L’attesa a volte può costare cara. Più aspettiamo a ridurre le emissioni di gas serra, più robusto sarà l’impatto sull’economia. È l’avvertimento lanciato dal Fondo monetario internazionale: il mondo dovrà ridurre le emissioni di almeno il 25% entro il 2030 (rispettando gli Accordi di Parigi) o non solo ci saranno conseguenze di lungo periodo, ma anche immediati e pesanti effetti sull’economia mondiale.

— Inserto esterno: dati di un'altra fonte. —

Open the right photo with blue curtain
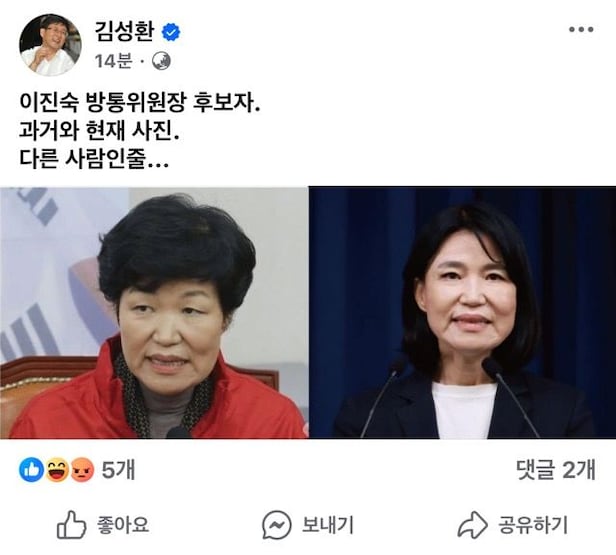This screenshot has height=555, width=616. coord(462,312)
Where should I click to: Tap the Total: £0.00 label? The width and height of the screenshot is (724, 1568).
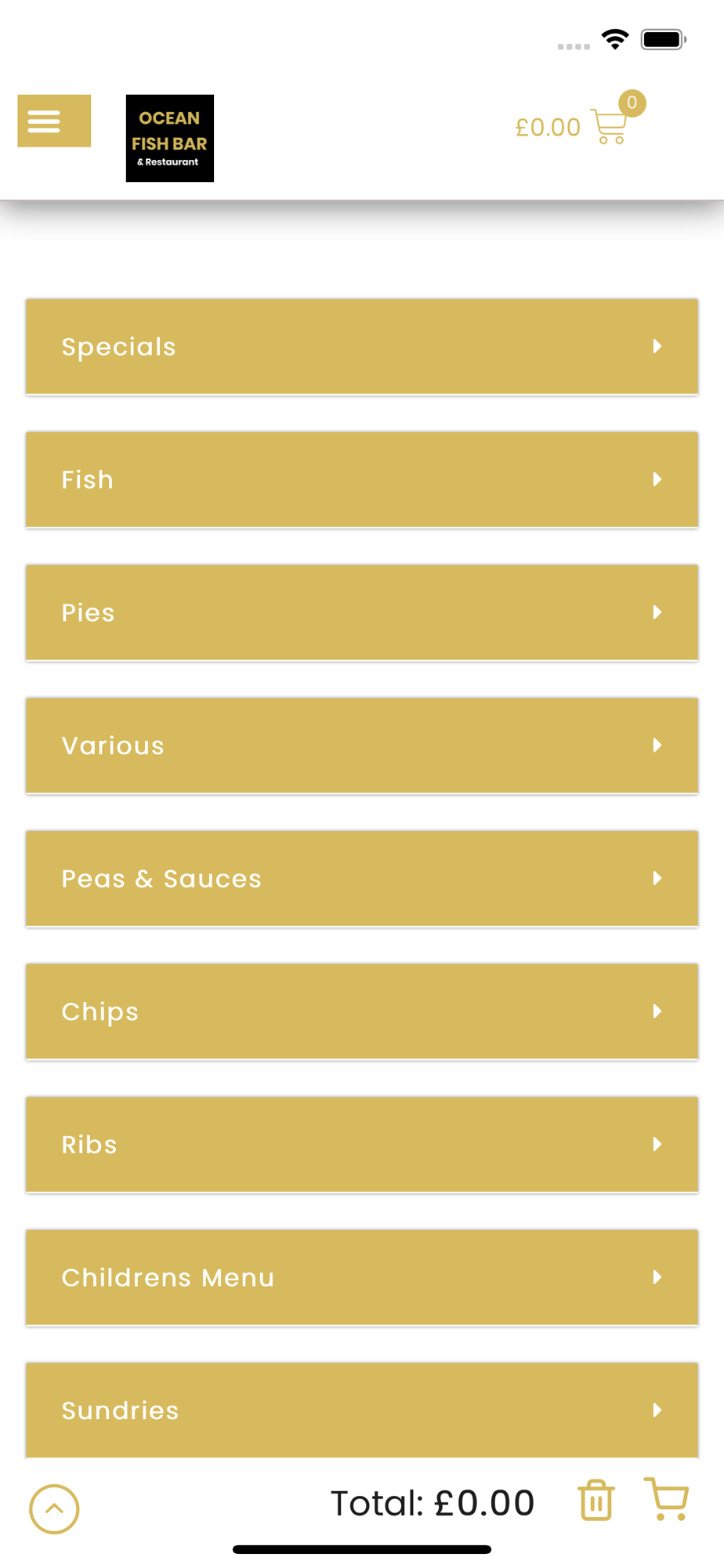click(x=433, y=1503)
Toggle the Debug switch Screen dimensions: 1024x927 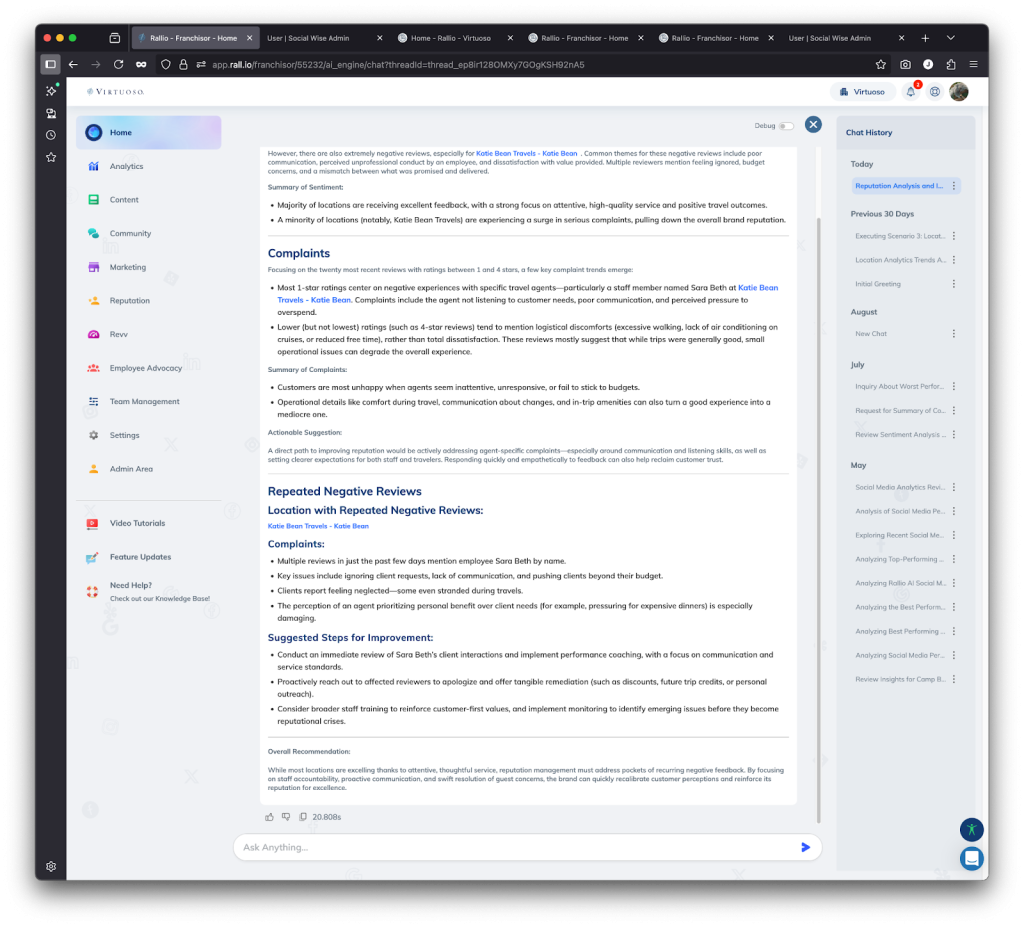[786, 126]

Il problema è che gli Stati Uniti sono sull’orlo della recessione, l’Europa è depressa dal costo dell'energia e la Cina è ancora ‘vittima’ dalle sue stesse politiche anti-Covid. Un quadro all’interno del quale aumenta la tentazione di posticipare le politiche climatiche. E qui casca l’asino (un detto che a dire il vero sottovaluta l’intelligenza del quadrupede), secondo il Fondo.

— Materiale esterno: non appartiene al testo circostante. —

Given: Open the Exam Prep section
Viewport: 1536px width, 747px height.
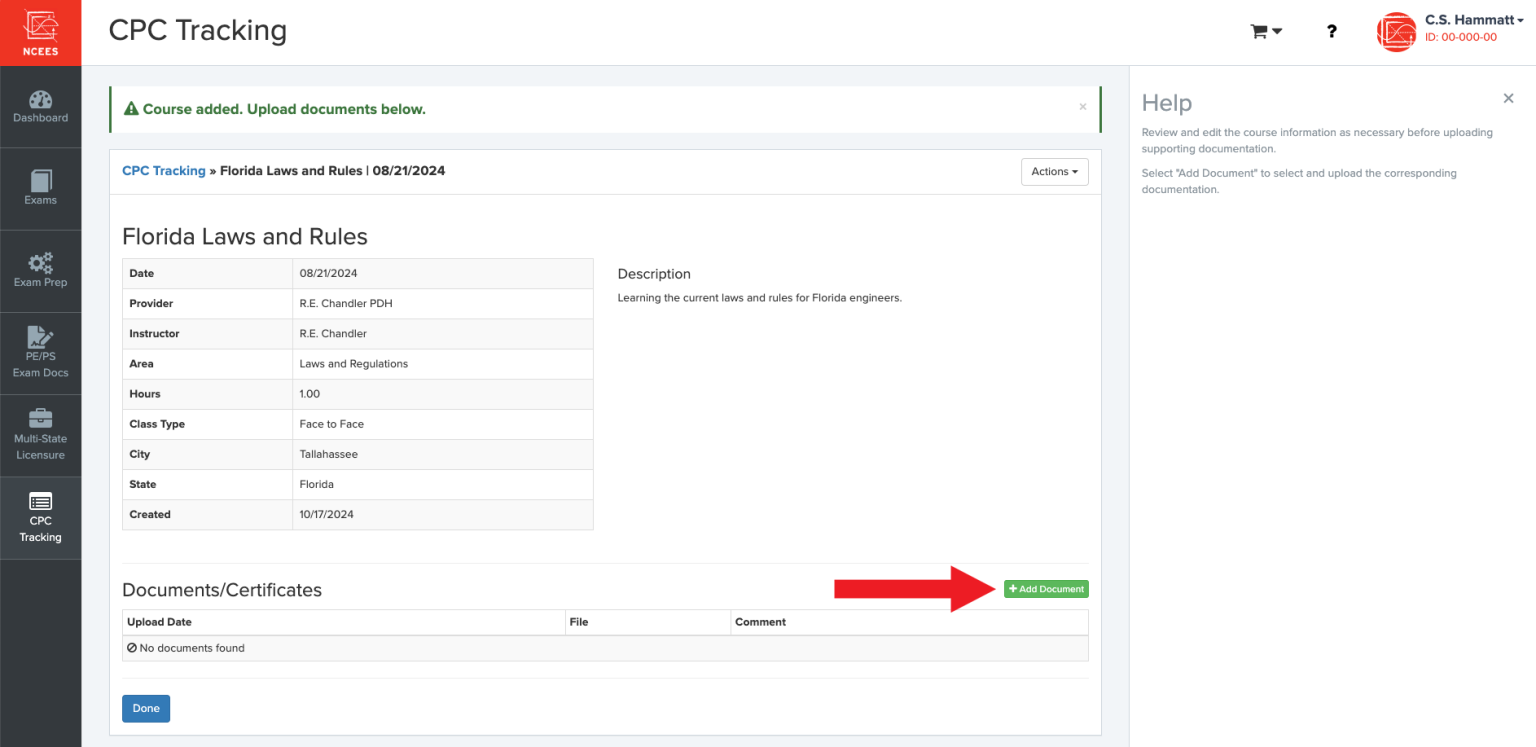Looking at the screenshot, I should coord(40,270).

Non c’è, infatti, più spazio temporale per una transizione graduale. Ciò, invece, di cui abbiamo bisogno è un repentino cambiamento, i cui costi dipenderanno dalla velocità della transizione stessa, cioè da quanto rapidamente abbandoneremo carbone, petrolio e gas in favore di fonti meno inquinanti. Un passaggio ostico in un mondo che per i suoi consumi energetici si basa per il 77% sui combustibili fossili. Di questi il carbone è al 25%, nonostante le sue emissioni di gas serra siano doppie rispetto a quelle del metano.
Il ragionamento del Fondo è chiaro: tanto più lenta sarà la transizione, tanto maggiori saranno le tasse ambientali pagate dalle imprese e i sussidi pagati dagli Stati per accelerare nel futuro un cambiamento che ad oggi resta ancora troppo lento. Tradotto, più debito e meno crescita economica.